Step 4: Level 3 (parallel)

Run after Level 2 completes. Do not wait for the red-team agent before starting Level 3.

Each L3 subagent receives:

Full plan text
experiment_type (from Step 1 triage output) — calibrates expected statistical rigor: exploratory plans do not require pre-registered correction procedures; causal_inference plans demand formal power analysis and correction pre-specification.
L1 and L2 findings summary as context (findings may inform statistical planning relevance)

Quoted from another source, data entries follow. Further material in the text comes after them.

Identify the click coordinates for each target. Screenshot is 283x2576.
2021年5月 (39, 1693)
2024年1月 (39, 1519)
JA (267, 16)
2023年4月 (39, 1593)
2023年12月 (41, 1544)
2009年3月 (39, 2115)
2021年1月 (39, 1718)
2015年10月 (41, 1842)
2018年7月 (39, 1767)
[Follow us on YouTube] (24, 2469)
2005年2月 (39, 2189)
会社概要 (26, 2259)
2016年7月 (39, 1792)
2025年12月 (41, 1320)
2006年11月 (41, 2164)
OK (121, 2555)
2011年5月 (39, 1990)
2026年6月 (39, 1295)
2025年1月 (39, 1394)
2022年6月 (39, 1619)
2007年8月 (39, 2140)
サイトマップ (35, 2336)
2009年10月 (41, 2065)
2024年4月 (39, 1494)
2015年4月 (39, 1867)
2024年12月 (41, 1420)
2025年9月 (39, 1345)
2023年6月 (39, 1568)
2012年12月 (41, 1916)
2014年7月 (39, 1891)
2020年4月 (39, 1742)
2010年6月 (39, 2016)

Three subagents run in parallel:

error_budget: "Is power analysis present? Are error rates (Type I / Type II) acknowledged?"
statistical_corrections: "Are multiple comparisons corrections pre-specified for all DVs?"
variance_protocol: "Are seeds fixed? Is run-to-run variance addressed?" NOTE: absent seeds IS a valid finding for this dimension at H-weight — do not suppress via foothold validation.

Step 5: Level 4 (parallel, gated by triage)

2–4 subagents. Only spawn subagents for dimensions with weight ≥ L in the matrix. SILENT (S) dimensions are NOT spawned and NOT mentioned in output.

Each L4 subagent receives:

Full plan text
experiment_type (from Step 1 triage output) — calibrates rigor expectations per dimension: benchmark plans have lower ecological validity expectations than causal_inference plans by design; reproducibility_spec rigor scales with causal_inference > benchmark > exploratory.
dimension_weights (from Step 1) — provides context on why this dimension was spawned (e.g., H-weight dimensions warrant stricter thresholds than L-weight dimensions)

Level 4 dimensions (spawn when not SILENT):

benchmark_representativeness: "Does this generalize beyond the specific test bed?"
ecological_validity: "Do test conditions match the intended deployment context?"
measurement_alignment: "Do the metrics actually measure what the research question claims?"
reproducibility_spec: "Could an independent party reproduce this experiment?"
data_acquisition: "Does the plan include a complete data acquisition strategy?"
agent_implementability: "Is this plan executable by a code-generating agent without human intervention?"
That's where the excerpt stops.